STATED EXERCISE - Retype the records starting at the line that contains "You are a computer-use" and ending at the line that contains "Action: click(x=525, y=424)", both included. Leave the pictures out of your answer.

──────── ITEMS

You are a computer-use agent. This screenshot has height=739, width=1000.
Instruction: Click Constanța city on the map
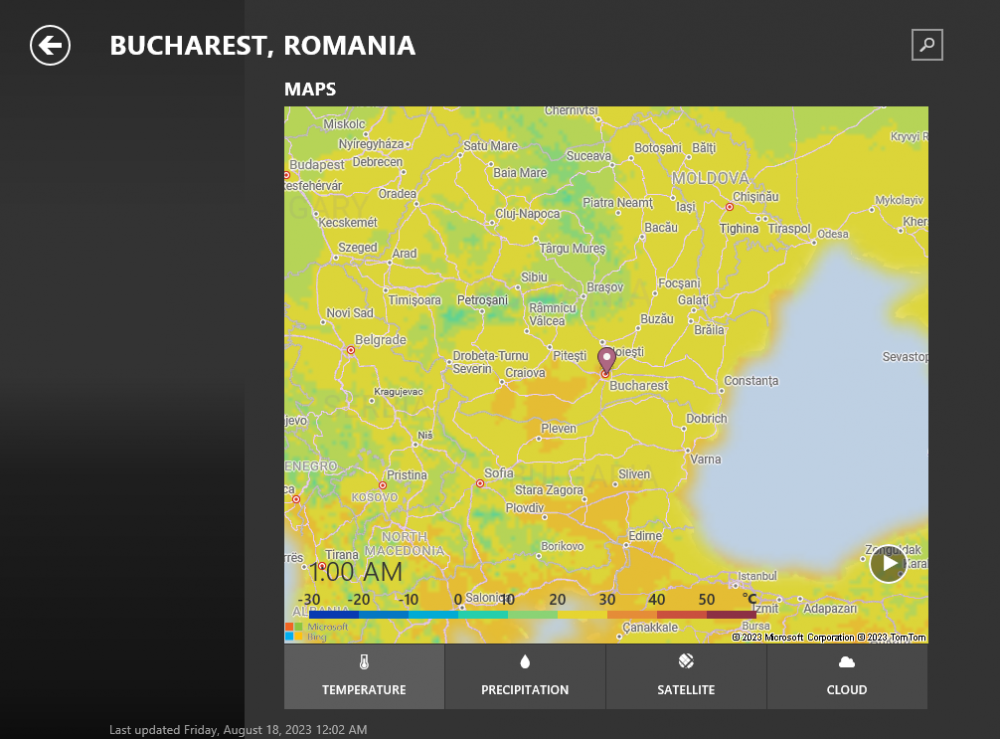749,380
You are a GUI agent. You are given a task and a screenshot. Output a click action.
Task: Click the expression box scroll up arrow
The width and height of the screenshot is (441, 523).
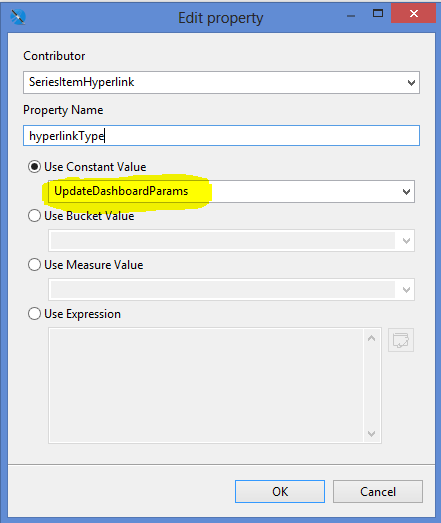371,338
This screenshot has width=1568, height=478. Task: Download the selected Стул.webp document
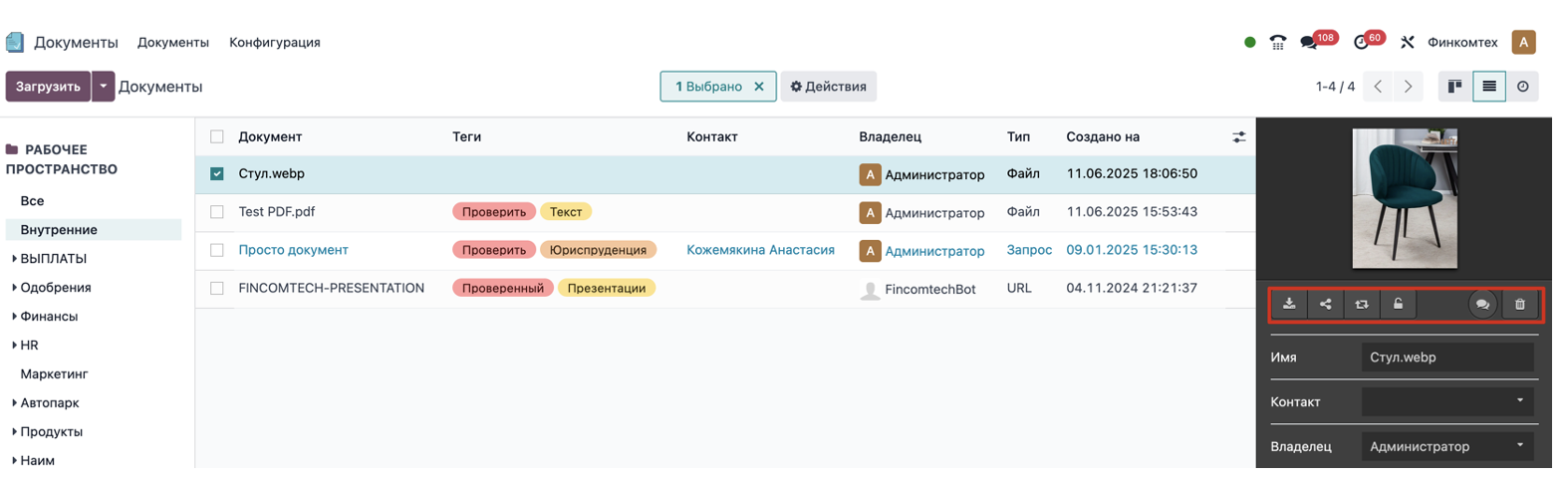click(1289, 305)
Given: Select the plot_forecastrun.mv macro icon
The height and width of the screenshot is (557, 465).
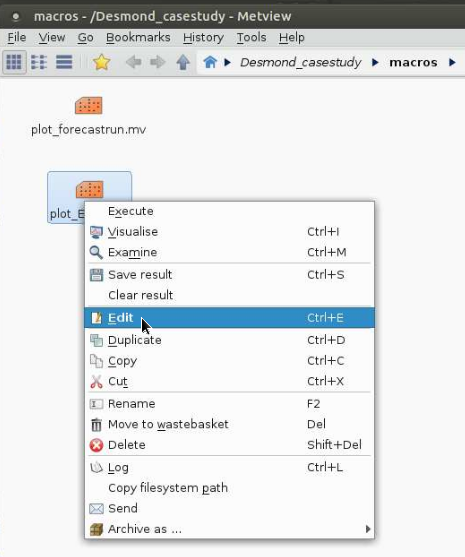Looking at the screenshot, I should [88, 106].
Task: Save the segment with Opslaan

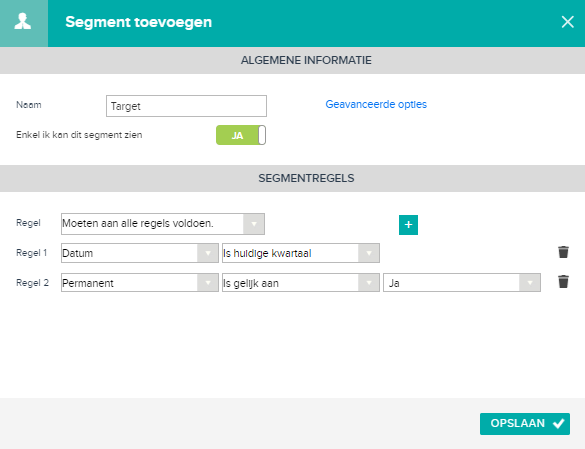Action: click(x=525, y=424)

────────────────
──────── ITEMS

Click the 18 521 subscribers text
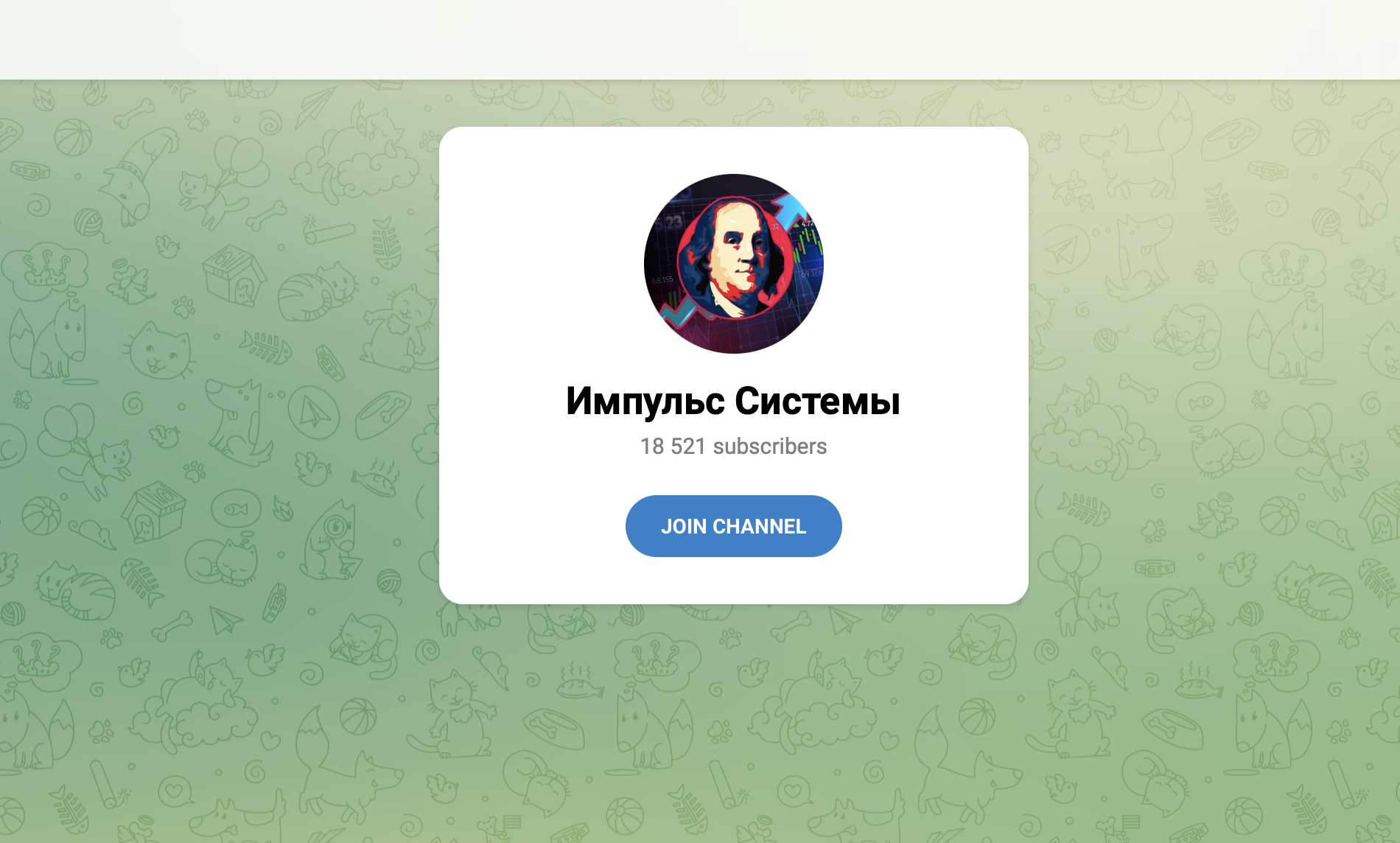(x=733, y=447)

────────────────

TASK RESPONSE -
You are a computer-use agent. This screenshot has height=739, width=1000.
Instruction: Click Constanța city on the map
749,380
You are a GUI agent. You are given a task and a screenshot. Output a click action.
Task: Click the expression box scroll up arrow
The width and height of the screenshot is (441, 523).
371,338
This screenshot has width=1568, height=478. Task: Download the selected Стул.webp document
click(1289, 305)
Given: Select the plot_forecastrun.mv macro icon
The height and width of the screenshot is (557, 465).
Looking at the screenshot, I should [88, 106].
Task: Save the segment with Opslaan

Action: click(x=525, y=424)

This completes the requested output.